● EXTRACT:
____

You probably missed the news that the members of the overwhelmingly Republican state Senate finally came to their senses Monday and voted to expand Medicaid under the Affordable Care Act and provide health care to hundreds of thousands of people.
One Republican Senator said it was simply the right thing to do and that the state had “citizens who are uninsured and hospitals that are suffering.”
Another Republican told a reporter that he couldn’t believe it took the state so long to embrace Medicaid expansion.
There’s a reason you likely missed this monumental decision. It didn’t happen in North Carolina. It came in the Kansas, in the state Senate where Republicans hold a supermajority.
The Kansas House, where Republicans also hold a supermajority of seats, has already approved expansion.
The bill soon heads to Governor Sam Brownback who has long opposed expanding Medicaid and is likely to veto the proposal, setting up a showdown with the legislature that may have the votes to override him.
Thirty-one states have already expanded Medicaid, roughly half of them with Republican governors including New Jersey, Nevada, Ohio and Indiana—when former Governor Mike Pence was in charge.
Former North Carolina Governor Pat McCrory flirted with Medicaid expansion but never presented the General Assembly with a plan despite the overwhelming benefits to the state—insurance coverage for several hundred thousand people, billions of federal dollars to help struggling hospitals and thousands of new jobs.

____

● QUESTIONS:
**a.** Answer these from the Medicaid expansion article:
(i) Which governor will receive the Kansas bill?
(ii) How many states have already expanded Medicaid?
(iii) Which former North Carolina governor flirted with expansion but never presented a plan?
**b.** Resume the Medicaid expansion article after its last sentence and carry it forward.
The material that comes next has no connection to the Medicaid expansion article.

● DATASET EXTRACT:
____

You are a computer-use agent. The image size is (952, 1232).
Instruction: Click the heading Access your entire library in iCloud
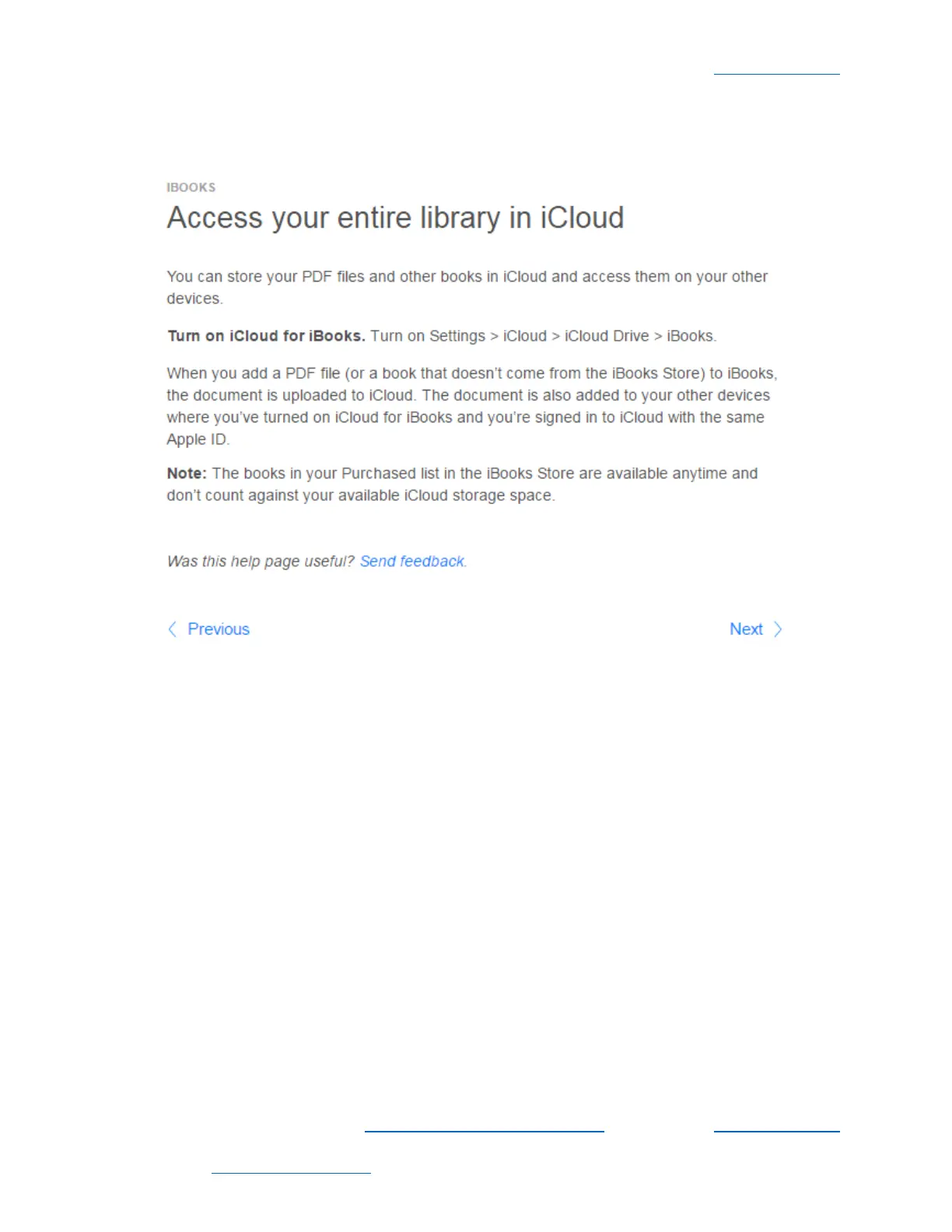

____

● ANSWER SECTION:
**a.**
(i) Sam Brownback
(ii) Thirty-one
(iii) Pat McCrory

**b.**
Republican legislative leaders have adamantly opposed expansion since they took over control of the General Assembly with much of their opposition based as much on their dislike of President Obama as any objections to the specifics of what expansion would entail.
Their ideological arguments rang increasingly hollow as Republican states starting signing up for the program but lawmakers refused to budge.
After the November election they claimed the push by the Trump Administration to repeal the Affordable Care Act made the issue irrelevant, despite claims to the contrary by new Governor Roy Cooper who has called for Medicaid expansion repeatedly since taking office.
It’s actually now more important than ever given the failure last week of Trump’s effort to repeal the federal health care law.
One of the sticking points in that effort was what to do about the 31 states that have expanded Medicaid, with Republican governors from those states demanding that they be treated differently from states that have not expanded the program.
The failure of Trumpcare to pass the House was cited by legislators in Kansas as a reason for expansion in their state.
U.S. House Speaker Paul Ryan said last week that the Affordable Care Act remains the law of the land and that means states can still expand Medicaid to provide health care coverage for uninsured low-income adults.
Kansas is on the way and Maine may be too with a referendum scheduled on expansion this November.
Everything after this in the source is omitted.